● TASK TO CARRY OUT
Repeat word for word, please, only the lines from the one that includes "You are a computer-use" through the final line of the data.

● MATERIAL PROVIDED
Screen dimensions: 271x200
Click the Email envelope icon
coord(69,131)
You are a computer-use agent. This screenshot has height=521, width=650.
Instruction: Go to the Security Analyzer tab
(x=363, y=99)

● FINISHED TASK
You are a computer-use agent. This screenshot has height=521, width=650.
Instruction: Go to the Security Analyzer tab
(x=363, y=99)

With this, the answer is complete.